On the third try, the shipment cleared customs. At a laboratory in Dubna, north of Moscow, scientists battered the berkelium with calcium ions to try to create an even rarer substance. After 150 days of pummeling, the researchers spotted six atoms of an element that had never been seen on Earth. In 2015, after other experiments confirmed the discovery, element 117, tennessine, earned a spot on the periodic table (SN: 2/6/16, p. 7).
Scientists made radioactive berkelium at the High Flux Isotope Reactor at Oak Ridge National Laboratory in Tennessee (shown), and shipped it to Russia to be bombarded with a beam of calcium-48 to yield the superheavy element tennessine. ORNL/Flickr (CC BY 2.0)
Scientists are hoping to stretch the periodic table even further, beyond tennessine and three other recently discovered elements (113, 115 and 118) that completed the table’s seventh row. Producing the next elements will require finessing new techniques using ultrapowerful beams of ions, electrically charged atoms. Not to mention the stress of shipping more radioactive material across borders.
But questions circulating around the periodic table’s limits are too tantalizing not to make the effort. It’s been 150 years since Russian chemist Dmitrii Mendeleev created his periodic table. Yet “we still cannot answer the question: Which is the heaviest element that can exist?” says nuclear chemist Christoph Düllmann of the GSI Helmholtz Center for Heavy Ion Research in Darmstadt, Germany.
At the far edge of the periodic table, elements decay within instants of their formation, offering very little time to study their properties. In fact, scientists still know little about the latest crew of newfound elements. So while some scientists are hunting for never-before-seen elements, others want to learn more about the table’s newcomers and the strange behaviors those superheavy elements may exhibit.
For such outsized atoms, chemistry can get weird, as atomic nuclei, the hearts at the center of each atom, bulge with hundreds of protons and neutrons. Around them swirl great flocks of electrons, some moving at close to the speed of light. Such extreme conditions might have big consequences — messing with the periodic table’s tidy order, in which elements in each column are close chemical kin that behave in similar ways.
In Russia, scientist Vladislav Shchegolev inspects a package of berkelium after its overseas flight in 2009. The material was later used to create element 117, tennessine. Courtesy of ORNL
Scientists keep pushing these superheavy elements further as part of the search for what’s poetically known as the island of stability. Atoms with certain numbers of protons and neutrons are expected to live longer than their fleeting friends, persisting perhaps for hours rather than fractions of a second. Such an island would give scientists enough time to study those elements more closely and understand their quirks. The first glimpses of that mysterious atoll have been spotted, but it’s not clear how to get a firm footing on its shores.
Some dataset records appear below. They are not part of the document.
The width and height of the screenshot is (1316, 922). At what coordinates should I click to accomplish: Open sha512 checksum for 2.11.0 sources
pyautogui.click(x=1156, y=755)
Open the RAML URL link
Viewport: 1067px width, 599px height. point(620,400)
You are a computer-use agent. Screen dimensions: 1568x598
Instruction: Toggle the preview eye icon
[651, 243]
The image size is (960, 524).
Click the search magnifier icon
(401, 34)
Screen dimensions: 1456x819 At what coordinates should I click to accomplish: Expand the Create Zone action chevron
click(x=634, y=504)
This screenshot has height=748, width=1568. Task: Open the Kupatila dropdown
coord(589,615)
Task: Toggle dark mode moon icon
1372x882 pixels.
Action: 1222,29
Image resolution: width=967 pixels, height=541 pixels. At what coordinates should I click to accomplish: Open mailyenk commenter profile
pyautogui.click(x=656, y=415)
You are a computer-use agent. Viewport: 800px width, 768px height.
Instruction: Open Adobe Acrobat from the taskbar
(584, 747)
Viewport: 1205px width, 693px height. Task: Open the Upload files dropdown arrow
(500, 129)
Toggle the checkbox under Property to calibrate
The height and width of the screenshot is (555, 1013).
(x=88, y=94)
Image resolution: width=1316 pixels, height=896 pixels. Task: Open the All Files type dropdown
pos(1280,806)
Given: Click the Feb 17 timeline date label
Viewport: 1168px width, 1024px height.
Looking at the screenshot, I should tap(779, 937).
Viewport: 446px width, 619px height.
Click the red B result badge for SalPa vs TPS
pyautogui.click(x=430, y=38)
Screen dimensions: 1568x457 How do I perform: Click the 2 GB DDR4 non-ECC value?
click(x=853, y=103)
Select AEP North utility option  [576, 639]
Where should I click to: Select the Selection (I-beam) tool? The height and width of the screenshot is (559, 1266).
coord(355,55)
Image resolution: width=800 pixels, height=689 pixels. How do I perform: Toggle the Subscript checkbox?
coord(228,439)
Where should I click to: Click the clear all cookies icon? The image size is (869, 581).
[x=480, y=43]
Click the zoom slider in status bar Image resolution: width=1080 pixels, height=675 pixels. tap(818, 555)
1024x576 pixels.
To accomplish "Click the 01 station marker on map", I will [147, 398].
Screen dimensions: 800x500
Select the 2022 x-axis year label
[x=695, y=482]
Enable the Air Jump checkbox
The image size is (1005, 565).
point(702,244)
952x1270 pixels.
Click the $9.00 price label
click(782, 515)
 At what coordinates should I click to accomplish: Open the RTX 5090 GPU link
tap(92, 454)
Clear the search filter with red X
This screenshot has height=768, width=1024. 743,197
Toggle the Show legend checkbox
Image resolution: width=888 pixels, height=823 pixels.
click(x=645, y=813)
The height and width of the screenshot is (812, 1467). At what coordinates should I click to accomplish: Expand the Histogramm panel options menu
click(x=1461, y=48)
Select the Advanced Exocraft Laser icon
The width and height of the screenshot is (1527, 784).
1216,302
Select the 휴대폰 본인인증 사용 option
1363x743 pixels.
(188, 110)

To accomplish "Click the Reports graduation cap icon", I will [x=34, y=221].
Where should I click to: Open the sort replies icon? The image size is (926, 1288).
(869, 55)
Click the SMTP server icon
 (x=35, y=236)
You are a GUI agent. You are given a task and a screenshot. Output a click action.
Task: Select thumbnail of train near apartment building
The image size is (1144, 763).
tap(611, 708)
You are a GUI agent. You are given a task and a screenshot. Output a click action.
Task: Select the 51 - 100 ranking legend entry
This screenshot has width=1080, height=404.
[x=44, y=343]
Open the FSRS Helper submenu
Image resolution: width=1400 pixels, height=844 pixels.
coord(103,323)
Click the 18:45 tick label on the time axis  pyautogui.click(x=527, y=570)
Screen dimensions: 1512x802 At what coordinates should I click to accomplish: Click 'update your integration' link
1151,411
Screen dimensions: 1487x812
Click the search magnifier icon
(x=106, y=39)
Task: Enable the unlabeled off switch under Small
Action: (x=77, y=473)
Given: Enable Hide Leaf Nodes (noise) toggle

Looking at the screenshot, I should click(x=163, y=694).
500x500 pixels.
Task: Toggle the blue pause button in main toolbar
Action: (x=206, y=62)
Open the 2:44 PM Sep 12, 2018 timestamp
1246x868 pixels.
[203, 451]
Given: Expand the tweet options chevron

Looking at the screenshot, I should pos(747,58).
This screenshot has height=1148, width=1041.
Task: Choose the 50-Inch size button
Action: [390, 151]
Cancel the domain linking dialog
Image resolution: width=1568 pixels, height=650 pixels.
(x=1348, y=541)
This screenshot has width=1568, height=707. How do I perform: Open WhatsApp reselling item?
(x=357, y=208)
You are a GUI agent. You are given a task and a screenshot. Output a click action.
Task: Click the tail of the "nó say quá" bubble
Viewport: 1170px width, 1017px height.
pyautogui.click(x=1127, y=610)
Driving all this effort is a deep curiosity about how elements act at the boundaries of the periodic table. “This might sound corny, but it’s really just [about] pure scientific understanding,” says nuclear chemist Dawn Shaughnessy of Lawrence Livermore National Laboratory in California. “We have these things that are really at the extremes of matter and we don’t understand right now how they behave.”
An element is defined by the number of protons it contains. Create an atom with more protons than ever before, and you’ve got yourself a brand new element. Each element comes in a variety of types, known as isotopes, distinguished by the number of neutrons in the nucleus. Changing the number of neutrons in an atom’s nucleus alters the delicate balance of forces that makes a nucleus stable or that causes it to decay quickly. Different isotopes of an element might have wildly different half-lives, the period of time it takes for half of the atoms in a sample to decay into smaller elements.